◆ DATA PROVIDED ◆

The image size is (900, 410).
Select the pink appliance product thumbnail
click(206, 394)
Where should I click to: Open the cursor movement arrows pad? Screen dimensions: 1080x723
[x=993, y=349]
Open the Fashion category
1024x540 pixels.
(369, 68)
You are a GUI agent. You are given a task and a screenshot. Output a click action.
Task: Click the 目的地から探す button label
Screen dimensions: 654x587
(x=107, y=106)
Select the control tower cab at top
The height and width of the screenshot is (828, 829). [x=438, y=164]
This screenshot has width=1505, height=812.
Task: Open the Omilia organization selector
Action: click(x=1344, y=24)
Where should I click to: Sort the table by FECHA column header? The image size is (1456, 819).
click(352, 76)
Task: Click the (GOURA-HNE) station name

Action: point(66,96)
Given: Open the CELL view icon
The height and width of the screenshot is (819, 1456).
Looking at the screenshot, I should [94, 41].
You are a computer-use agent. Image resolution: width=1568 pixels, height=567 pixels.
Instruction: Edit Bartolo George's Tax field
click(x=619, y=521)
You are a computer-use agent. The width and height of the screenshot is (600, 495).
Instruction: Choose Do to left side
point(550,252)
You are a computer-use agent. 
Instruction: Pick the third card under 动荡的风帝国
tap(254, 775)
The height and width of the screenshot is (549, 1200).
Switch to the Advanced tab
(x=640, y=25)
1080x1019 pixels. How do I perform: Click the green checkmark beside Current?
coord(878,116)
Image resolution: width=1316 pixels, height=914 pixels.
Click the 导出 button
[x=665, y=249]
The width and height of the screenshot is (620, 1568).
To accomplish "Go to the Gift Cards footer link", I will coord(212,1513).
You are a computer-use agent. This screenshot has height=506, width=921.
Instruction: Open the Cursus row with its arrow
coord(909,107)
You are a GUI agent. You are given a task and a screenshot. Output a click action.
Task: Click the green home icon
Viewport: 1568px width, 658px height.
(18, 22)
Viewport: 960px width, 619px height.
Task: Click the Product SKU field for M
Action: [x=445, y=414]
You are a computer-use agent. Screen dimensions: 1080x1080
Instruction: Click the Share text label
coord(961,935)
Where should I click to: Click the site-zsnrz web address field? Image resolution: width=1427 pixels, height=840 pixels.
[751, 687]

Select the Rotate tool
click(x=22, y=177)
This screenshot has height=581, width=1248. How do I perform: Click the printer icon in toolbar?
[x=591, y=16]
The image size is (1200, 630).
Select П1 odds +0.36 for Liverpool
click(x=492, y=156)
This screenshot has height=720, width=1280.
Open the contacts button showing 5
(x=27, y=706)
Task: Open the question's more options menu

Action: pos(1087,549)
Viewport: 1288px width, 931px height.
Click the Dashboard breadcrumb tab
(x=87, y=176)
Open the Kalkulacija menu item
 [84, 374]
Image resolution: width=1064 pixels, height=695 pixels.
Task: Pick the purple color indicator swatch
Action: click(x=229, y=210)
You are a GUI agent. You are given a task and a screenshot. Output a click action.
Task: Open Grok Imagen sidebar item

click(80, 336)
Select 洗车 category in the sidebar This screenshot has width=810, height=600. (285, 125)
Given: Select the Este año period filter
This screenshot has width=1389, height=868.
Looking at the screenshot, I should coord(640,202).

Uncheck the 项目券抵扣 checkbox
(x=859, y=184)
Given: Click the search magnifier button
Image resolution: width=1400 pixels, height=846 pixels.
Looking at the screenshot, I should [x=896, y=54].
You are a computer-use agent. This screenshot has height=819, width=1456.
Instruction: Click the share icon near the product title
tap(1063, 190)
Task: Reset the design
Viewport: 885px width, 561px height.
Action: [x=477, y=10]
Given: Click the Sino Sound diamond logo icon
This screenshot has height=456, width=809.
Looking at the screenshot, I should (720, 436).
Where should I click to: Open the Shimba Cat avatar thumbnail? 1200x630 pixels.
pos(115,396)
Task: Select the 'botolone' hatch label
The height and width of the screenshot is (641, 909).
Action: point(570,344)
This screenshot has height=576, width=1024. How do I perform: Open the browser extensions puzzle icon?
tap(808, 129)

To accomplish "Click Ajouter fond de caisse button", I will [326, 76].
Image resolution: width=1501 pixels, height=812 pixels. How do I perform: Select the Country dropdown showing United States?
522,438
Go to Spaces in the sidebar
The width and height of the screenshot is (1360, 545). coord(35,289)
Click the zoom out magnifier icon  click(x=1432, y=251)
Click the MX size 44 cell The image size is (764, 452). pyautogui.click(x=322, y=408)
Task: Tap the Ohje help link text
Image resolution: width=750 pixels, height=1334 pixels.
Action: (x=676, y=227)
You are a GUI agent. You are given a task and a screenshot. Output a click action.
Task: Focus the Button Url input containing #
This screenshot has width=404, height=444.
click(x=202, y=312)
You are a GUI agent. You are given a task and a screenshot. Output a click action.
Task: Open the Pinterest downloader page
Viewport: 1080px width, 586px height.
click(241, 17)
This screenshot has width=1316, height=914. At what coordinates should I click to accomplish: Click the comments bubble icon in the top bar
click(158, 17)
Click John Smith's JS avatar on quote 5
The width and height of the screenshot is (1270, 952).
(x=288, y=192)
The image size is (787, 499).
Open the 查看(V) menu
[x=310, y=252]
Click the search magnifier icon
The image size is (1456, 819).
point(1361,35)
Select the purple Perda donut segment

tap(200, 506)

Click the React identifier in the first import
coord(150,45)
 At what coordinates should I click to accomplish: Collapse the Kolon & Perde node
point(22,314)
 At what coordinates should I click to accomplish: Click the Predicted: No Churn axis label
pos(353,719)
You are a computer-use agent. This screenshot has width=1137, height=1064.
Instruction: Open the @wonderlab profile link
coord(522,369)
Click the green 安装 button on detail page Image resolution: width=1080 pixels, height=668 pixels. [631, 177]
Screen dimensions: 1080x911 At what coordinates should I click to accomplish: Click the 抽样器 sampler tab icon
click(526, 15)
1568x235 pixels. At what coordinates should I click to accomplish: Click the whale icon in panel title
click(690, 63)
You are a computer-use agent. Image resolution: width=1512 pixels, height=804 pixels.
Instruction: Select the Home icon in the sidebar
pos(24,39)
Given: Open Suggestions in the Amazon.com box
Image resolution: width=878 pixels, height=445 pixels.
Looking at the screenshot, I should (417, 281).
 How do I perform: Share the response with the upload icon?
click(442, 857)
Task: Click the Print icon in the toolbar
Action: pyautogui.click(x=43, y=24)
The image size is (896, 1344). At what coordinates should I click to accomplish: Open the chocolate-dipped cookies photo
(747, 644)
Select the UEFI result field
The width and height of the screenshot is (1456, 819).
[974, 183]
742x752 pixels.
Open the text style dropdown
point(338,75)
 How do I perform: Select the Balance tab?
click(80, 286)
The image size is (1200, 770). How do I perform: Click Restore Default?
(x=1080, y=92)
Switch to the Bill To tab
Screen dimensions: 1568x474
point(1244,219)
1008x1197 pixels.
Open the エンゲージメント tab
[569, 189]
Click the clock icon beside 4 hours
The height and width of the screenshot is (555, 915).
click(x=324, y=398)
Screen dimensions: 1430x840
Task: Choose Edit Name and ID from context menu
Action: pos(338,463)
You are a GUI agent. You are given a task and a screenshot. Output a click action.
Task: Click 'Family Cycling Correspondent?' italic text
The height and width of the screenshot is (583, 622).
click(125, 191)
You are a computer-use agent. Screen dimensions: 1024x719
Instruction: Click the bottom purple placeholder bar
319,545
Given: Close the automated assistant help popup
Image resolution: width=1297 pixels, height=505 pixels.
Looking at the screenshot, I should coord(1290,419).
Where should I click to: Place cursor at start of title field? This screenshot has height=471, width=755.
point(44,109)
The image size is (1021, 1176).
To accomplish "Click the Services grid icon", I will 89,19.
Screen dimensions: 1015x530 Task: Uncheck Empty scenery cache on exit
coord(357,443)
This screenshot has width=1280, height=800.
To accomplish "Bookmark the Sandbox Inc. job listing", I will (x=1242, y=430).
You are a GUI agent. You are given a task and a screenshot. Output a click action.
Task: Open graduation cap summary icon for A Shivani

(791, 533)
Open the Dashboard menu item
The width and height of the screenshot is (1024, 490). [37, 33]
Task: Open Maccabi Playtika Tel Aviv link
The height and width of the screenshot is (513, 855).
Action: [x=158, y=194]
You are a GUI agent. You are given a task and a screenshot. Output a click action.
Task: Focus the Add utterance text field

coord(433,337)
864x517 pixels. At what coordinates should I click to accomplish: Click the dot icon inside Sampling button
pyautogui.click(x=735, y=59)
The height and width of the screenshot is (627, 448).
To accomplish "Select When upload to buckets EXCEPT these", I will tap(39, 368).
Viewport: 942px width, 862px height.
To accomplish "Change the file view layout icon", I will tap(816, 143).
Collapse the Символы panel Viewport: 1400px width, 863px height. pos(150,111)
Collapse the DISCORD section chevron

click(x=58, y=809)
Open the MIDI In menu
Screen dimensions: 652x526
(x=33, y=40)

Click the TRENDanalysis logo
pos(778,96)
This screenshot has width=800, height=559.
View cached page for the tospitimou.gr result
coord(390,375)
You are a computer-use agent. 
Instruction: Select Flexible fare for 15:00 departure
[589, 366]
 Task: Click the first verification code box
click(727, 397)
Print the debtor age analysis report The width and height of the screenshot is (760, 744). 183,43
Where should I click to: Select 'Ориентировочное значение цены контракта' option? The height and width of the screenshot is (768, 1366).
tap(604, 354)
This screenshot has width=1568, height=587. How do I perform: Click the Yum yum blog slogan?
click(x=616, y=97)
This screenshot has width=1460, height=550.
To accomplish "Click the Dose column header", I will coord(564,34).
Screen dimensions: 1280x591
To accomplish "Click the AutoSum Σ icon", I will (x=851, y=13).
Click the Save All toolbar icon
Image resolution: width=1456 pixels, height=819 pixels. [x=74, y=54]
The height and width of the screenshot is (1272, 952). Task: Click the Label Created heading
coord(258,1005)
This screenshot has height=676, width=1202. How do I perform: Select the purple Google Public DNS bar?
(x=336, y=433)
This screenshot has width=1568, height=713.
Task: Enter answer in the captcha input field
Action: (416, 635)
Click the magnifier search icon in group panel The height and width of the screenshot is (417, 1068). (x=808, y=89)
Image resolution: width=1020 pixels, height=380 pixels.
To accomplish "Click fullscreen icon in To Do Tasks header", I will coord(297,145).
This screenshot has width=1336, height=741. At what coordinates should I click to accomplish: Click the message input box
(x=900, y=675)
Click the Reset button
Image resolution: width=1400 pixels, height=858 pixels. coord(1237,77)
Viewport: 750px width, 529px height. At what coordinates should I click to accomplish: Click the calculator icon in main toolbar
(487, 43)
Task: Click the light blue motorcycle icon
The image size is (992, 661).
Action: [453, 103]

◆ PROBLEM TO WORK ON ◆
Please retype the entries from the line with "1080x1019 pixels. How" up to and including the line with "coord(961,935)", keeping every character unchanged.

◆ TASK OUTPUT ◆
1080x1019 pixels. How do I perform: Click the green checkmark beside Current?
coord(878,116)
Image resolution: width=1316 pixels, height=914 pixels.
Click the 导出 button
[x=665, y=249]
The width and height of the screenshot is (620, 1568).
To accomplish "Go to the Gift Cards footer link", I will coord(212,1513).
You are a computer-use agent. This screenshot has height=506, width=921.
Instruction: Open the Cursus row with its arrow
coord(909,107)
You are a GUI agent. You are given a task and a screenshot. Output a click action.
Task: Click the green home icon
Viewport: 1568px width, 658px height.
(18, 22)
Viewport: 960px width, 619px height.
Task: Click the Product SKU field for M
Action: [x=445, y=414]
You are a computer-use agent. Screen dimensions: 1080x1080
Instruction: Click the Share text label
coord(961,935)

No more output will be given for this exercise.